Do spotkania doszło w sali audiencyjnej. – Ustawialiśmy się grupami i wreszcie podszedł do nas, a właściwie wszedł w sam środek i od razu poczuliśmy, jakby był naszym serdecznym znajomym od lat. Żadnego dystansu, żadnej sztuczności. – Oczywiście zapytał skąd jesteśmy, odpowiedziałam, że to w znacznej mierze grupa nauczycieli ze Świdnicy i okolic. Zaczął ubolewać nad naszym losem – Pewnie dzieci są teraz niegrzeczne- mówił. Odparłam, że nie, niekoniecznie. On jednak stwierdził, że mamy ciężką prace i że modli się za nas. Rozmawiał także z innymi, a wszystko trwało może 10 minut. Do rana nie mogliśmy zasnąć, rozmawialiśmy o wizycie w Watykanie, o spotkaniu z papieżem. Przeżyłam już wiele lat i wiem, że to było dla mnie najważniejsze spotkanie w życiu.
Drobne na różaniec
Zdjęcie, na którym widać, jak Stanisława Hołyk z Bystrzycy Dolnej przez barierkę zbliża dłoń do dłoni Jana Pawła II jest świetnej jakości. – Zrobił je osobisty fotograf papieża, a znalazłam je wśród setek innych na stoliku w redakcji Oservatore Romanum – wspomina pani Stanisława. Był rok 1984, tuż po zakończeniu stanu wojennego świdnicki Orbis zorganizował pierwszą od lat wycieczkę do Rzymu. – Miałam jechać już w 1980 roku, ale nie udało się wyrobić paszportu. Widocznie trzeba było poczekać, bo ten wyjazd z 1984 okazał się niezwykły. Pani Stanisława była w grupie pielgrzymów podczas audiencji na placu św. Piotra. Stała dość daleko od barierek, gdy zaczął się zbliżać Ojciec Święty. – Była fatalna pogoda, lało i chyba dlatego jeden z ochroniarzy odszedł na chwilę i zostawił przy barierce puste krzesło. Podbiegłam, uklęknęłam na nim i wyciągnęłam dłoń. – Skąd jesteś? – zapytał Papież, a ja odpowiedziałam, że ze Świdnicy. Uśmiechnął się i błogosławił. Od jego dłoni biło ciepło i energia, która sprawiła, że poczułam się taka spokojna…

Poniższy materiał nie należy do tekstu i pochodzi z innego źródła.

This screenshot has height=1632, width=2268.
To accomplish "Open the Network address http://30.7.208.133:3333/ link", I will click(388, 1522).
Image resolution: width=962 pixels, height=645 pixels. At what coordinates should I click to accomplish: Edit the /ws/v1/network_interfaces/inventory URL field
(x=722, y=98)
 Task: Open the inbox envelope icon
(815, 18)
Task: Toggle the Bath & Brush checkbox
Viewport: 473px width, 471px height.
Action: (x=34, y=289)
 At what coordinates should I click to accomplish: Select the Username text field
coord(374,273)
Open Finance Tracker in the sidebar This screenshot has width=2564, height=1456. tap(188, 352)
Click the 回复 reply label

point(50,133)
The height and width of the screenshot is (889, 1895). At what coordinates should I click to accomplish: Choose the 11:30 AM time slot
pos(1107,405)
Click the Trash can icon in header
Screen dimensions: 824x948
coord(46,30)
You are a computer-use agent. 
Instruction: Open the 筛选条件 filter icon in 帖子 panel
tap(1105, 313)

Gdy pani Stanisława tego samego dnia po południu wybrała się na poszukiwanie zdjęcia z audiencji, na prośbę koleżanek wstąpiła także do sklepu z pamiątkami. – Sama już wcześniej wypatrzyłam drewniany różaniec, ale nie miałam ani grosza. Wtedy były ciężkie czasy i wszystkie wydatki miałam wyliczone co do lira. Koleżanki podobnie. Z dokładną sumą pieniędzy i kilkoma różańcami dla znajomych dotarłam do kasy. Gdy już chciałam odejść, włoska ekspedientka wcisnęła mi garść pieniędzy i zrozumiałam, że to reszta. Ale jaka reszta? Na nic zdały się tłumaczenia, że pieniędzy było w sam raz. Kazała mi odejść, bo robię tłok. Kiedy przeliczyłam, okazało się, że to „do grosza” kwota potrzebna na mój wymarzony różaniec. Pomyślałam – drobne od Ojca Świętego. Ten różaniec jest moją najcenniejszą relikwią.